ビジョンを目指し年齢や性別に関係なく活躍できる建設会社。西村組20230710

ビジョンを目指し年齢や性別に関係なく活躍できる建設会社。西村組

誰もが知っている、誰も見たことがない建設会社。そんなビジョンを掲げる熱い会社が、オホーツク海沿岸の湧別町にあります。それが1936年創業の西村組です。

数年前までは元気な挨拶なんて一度も聞くことがない会社でしたが、今では社員同士の良いところを見つけディスカッションし合う風土に。
年齢や性別に関係なく仕事に取り組める環境と、建設会社らしからぬオウンドメディアを見て道外から入社したいとやってきたメンバーもいます。


社内改革とブランディングの仕掛け人は、取締役執行役員で4代目候補の西村幸志郎さん(以下、幸志郎さん)。幸志郎さんの熱い想いと原動力を探るべく、お話を伺ってきました。

流氷の町を長年支えてきた建設会社

西村組はオホーツク海沿岸で長年建設業を営んできました。戦後の早いうちに道内の建設業者では初めてブルドーザーを導入するなど、先進的な投資と決断をして事業を拡大し、1956年に法人化。財政危機など苦難を乗り越え、港湾事業を軸に主に公共事業を手掛けて会社を成長させてきました。

特に1994年から4年を掛けて開発した浮体式の防氷施設「アイスブーム」は、サロマ湖の養殖施設への流氷被害を根絶させることに成功。会社とってはもちろん、湧別町などサロマ湖沿岸の町にとっても歴史に残る大きな功績です。

nishimuragumi_iceboom8214.pngこれがアイスブーム。一本に繋がった「浮き」の下にはロープとネットがついており、流氷の侵入を防いでいます
nishimuragumi_iceboom8209.png流氷からホタテ・カキの養殖を守りつつ、船の出入りを妨げない工夫をしています


2015年頃からは採用でも性別にかかわらず、能力や適性で判断するよう基準を切り替え、当時の建設業界では珍しかった女性の技術者をはじめ、現在では女性社員も増えてきています。2020年にはビジョンを策定。旧態依然とした体質から脱却し、新たな風を吹き込もうとしています。
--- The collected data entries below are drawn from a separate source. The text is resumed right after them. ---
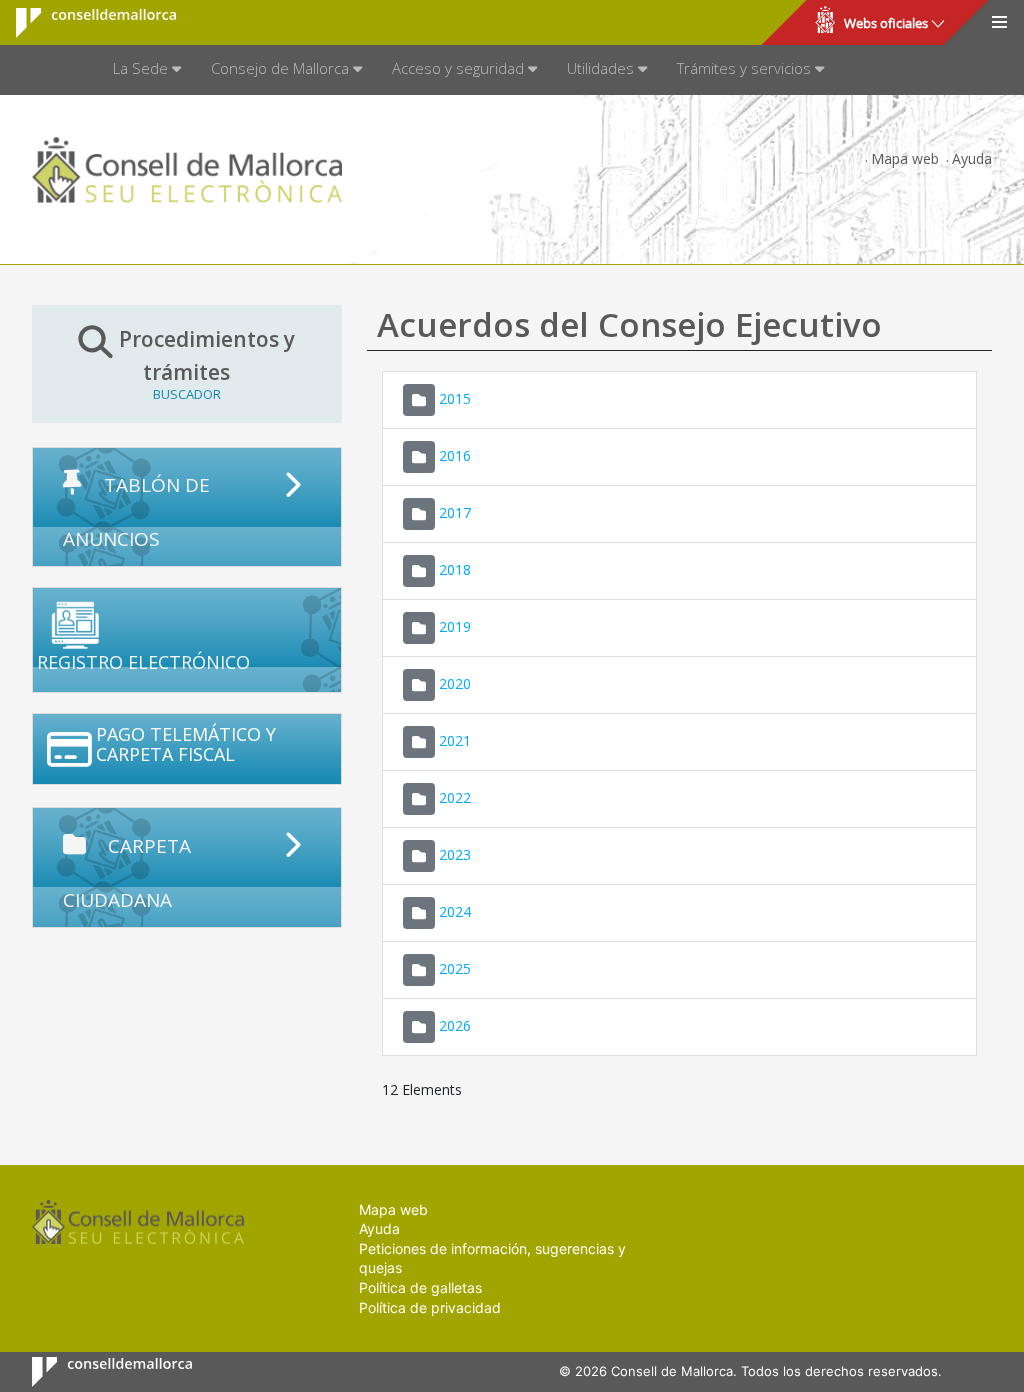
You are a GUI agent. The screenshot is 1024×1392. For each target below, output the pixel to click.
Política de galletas (420, 1287)
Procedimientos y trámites (207, 363)
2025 (455, 967)
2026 (455, 1024)
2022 (455, 796)
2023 (455, 853)
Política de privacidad (430, 1307)
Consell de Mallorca (83, 23)
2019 (455, 625)
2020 (455, 682)
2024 (455, 910)
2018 (455, 568)
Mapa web (905, 158)
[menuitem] (147, 70)
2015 (455, 397)
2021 (455, 739)
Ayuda (972, 158)
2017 (455, 511)
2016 (455, 454)
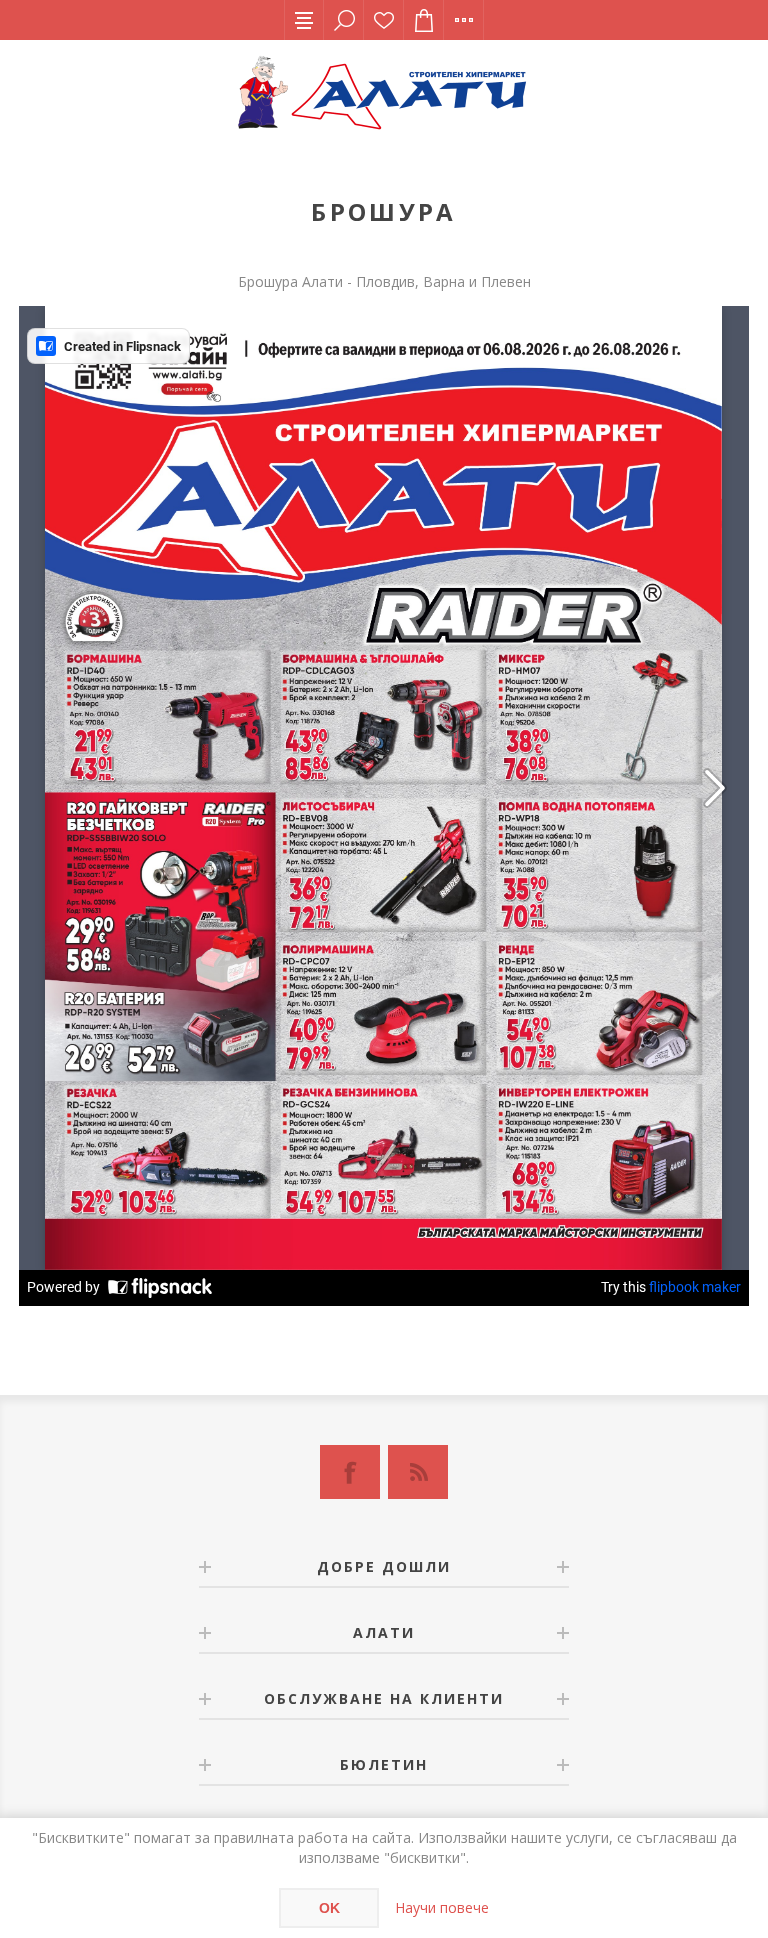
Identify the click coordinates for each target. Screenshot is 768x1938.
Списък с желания (384, 20)
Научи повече (442, 1907)
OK (329, 1908)
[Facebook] (350, 1472)
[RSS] (418, 1472)
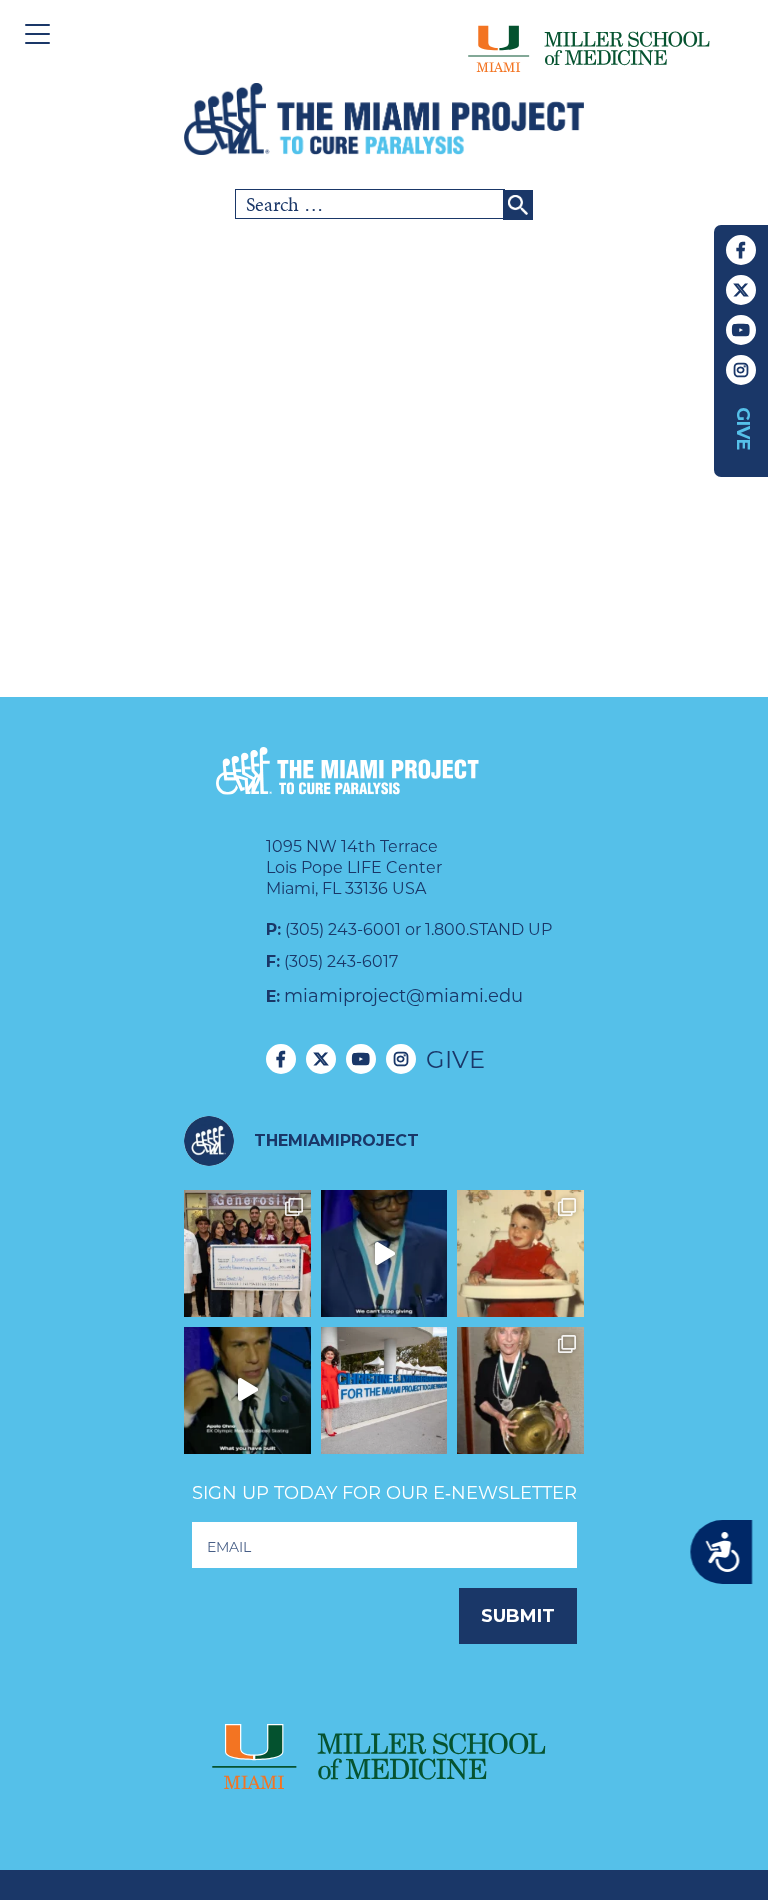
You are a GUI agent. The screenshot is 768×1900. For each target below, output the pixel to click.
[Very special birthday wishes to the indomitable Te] (520, 1390)
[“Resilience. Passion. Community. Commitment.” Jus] (247, 1390)
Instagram (741, 370)
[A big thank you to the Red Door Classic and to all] (247, 1253)
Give (743, 429)
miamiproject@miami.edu (403, 996)
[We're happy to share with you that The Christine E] (384, 1390)
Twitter (741, 290)
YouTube (741, 330)
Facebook (741, 250)
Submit (518, 1616)
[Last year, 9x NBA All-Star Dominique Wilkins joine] (384, 1253)
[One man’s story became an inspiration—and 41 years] (520, 1253)
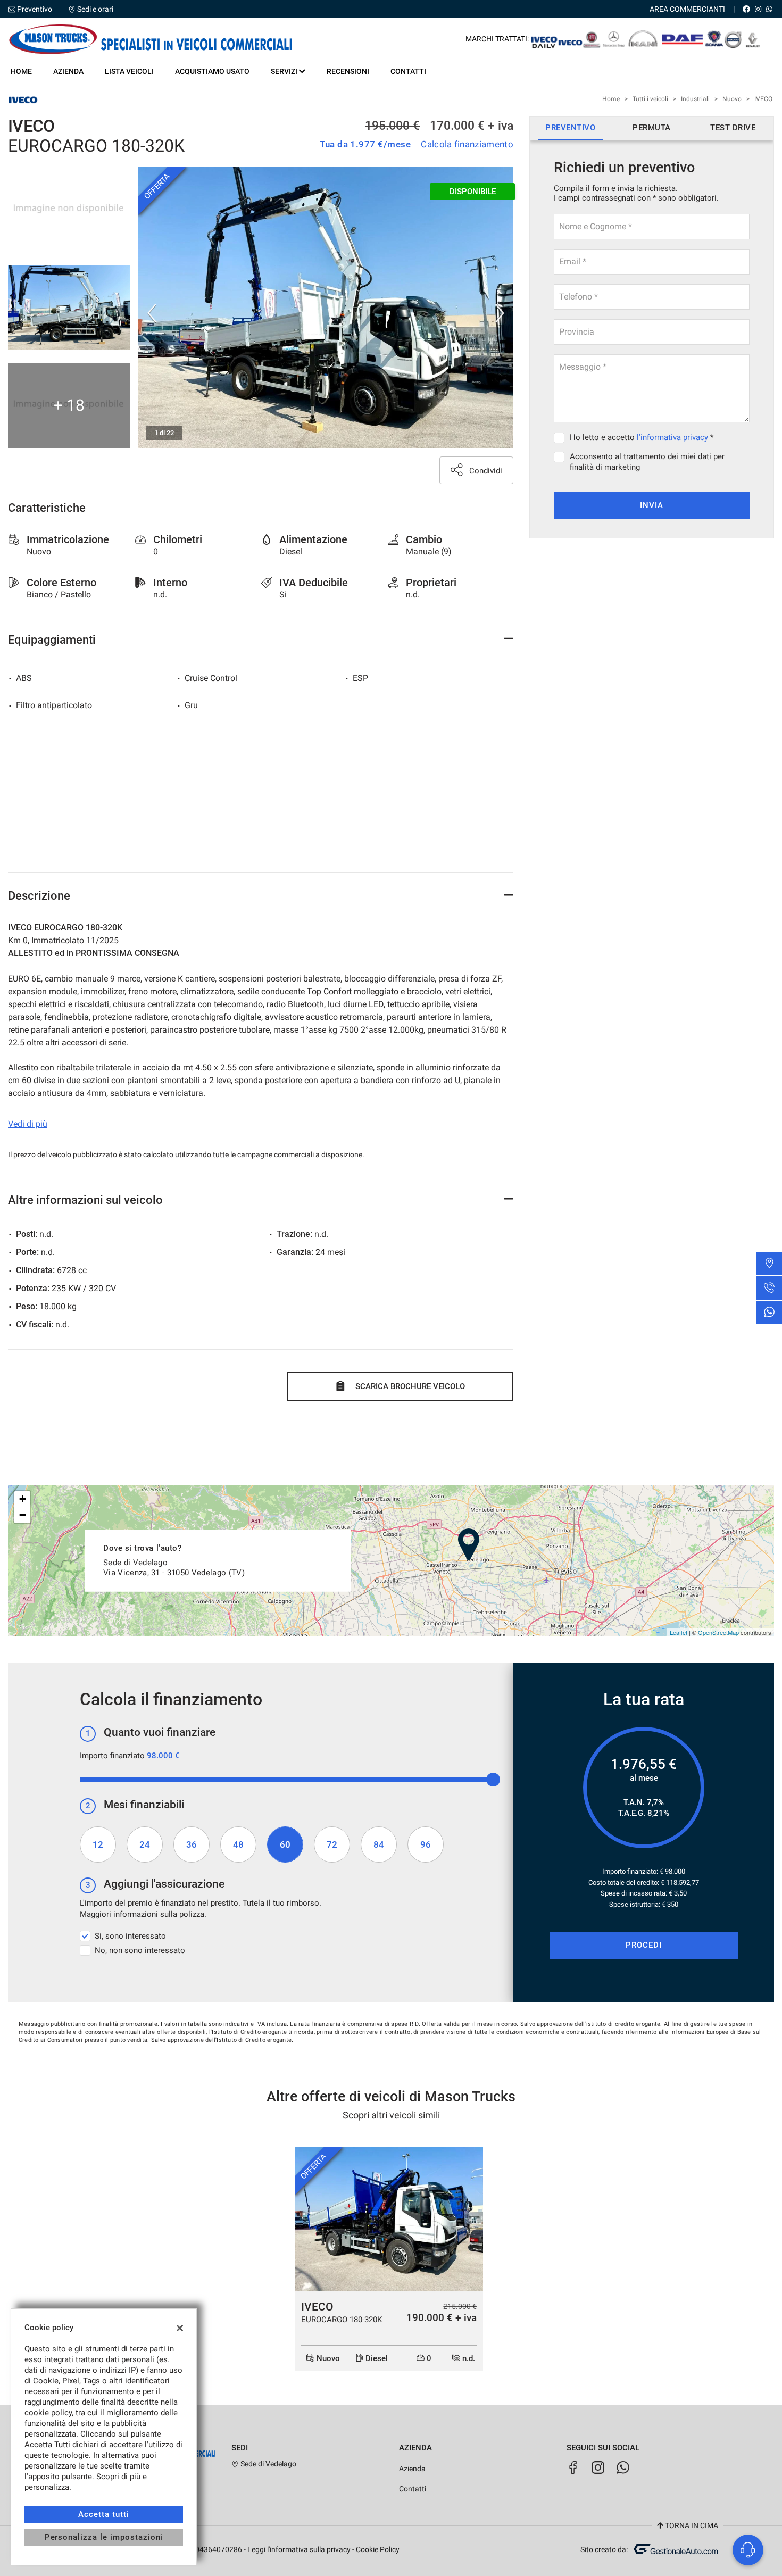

近年の採用活動をはじめ、改革の陣頭指揮を執っているのが幸志郎さんです。

威厳ある父の下、サッカー一筋の青春時代を過ごす

nishimuragumi_oyako2296.png父・幸浩社長と、息子の幸志郎さん
幸志郎さんは湧別町生まれで湧別町育ち。西村組の3代目で現在の社長、西村幸浩さんの長男として生まれました。幸志郎さんは創業家に生まれながら、父の仕事についてほとんど知らなかったと言います。

nishimuragumi_kids_2389.png幼少期の西村家三兄弟。一番左が幸志郎さん
「父は家に仕事を一切持ち込まなかったですし、家で仕事の話もしなかったので、仕事に関しては何をしているかよくわからず、作業着を着ているくらいしか知らなかったです。社長に就任してからはスーツを着ていたようですが、会社の経営についてなど全く見ていないし知りませんでした」


ですが「社長の息子」として見る周囲の目や、威厳ある父の顔色を窺う幼少期を過ごしてきたといいます。

「そのせいか、人の目が気になるんですよね。まわりが気になるというか。いまも仕事中に人の声色や顔色、テンションの良し悪しなどが気になってしまいます」

幼少期の経験から、ご自身は仕事をする環境まで気になってしまうようです。ただ、人の顔色や雰囲気を読み取れるからこそ、昨今の採用活動やチームビルディングの実績にもつながっているのかもしれません。幸志郎さんの学生生活についてお話を伺いつつ、近年の取り組みについてより探ってみました。

学生時代はサッカー一筋だったという幸志郎さん。小学校3年生の時から中学生まで、片道1時間30分もかけて網走市のサッカークラブまで通っていたそうです。

「父はサッカー観戦が好きだったので、自分がサッカーをやれば喜んでもらえるかなと思って始めたんです。当時は湧別町から網走市のサッカークラブまで通っていました。今思うと、毎回送り迎えしてくれていた両親には感謝しかありません」

湧別町にいるよりもサッカーに打ち込める網走市にいる時のほうがおもしろかったという幸志郎さん。プロになりたい、湧別を出たいと思い、中学校を卒業すると札幌の高校に進学しました。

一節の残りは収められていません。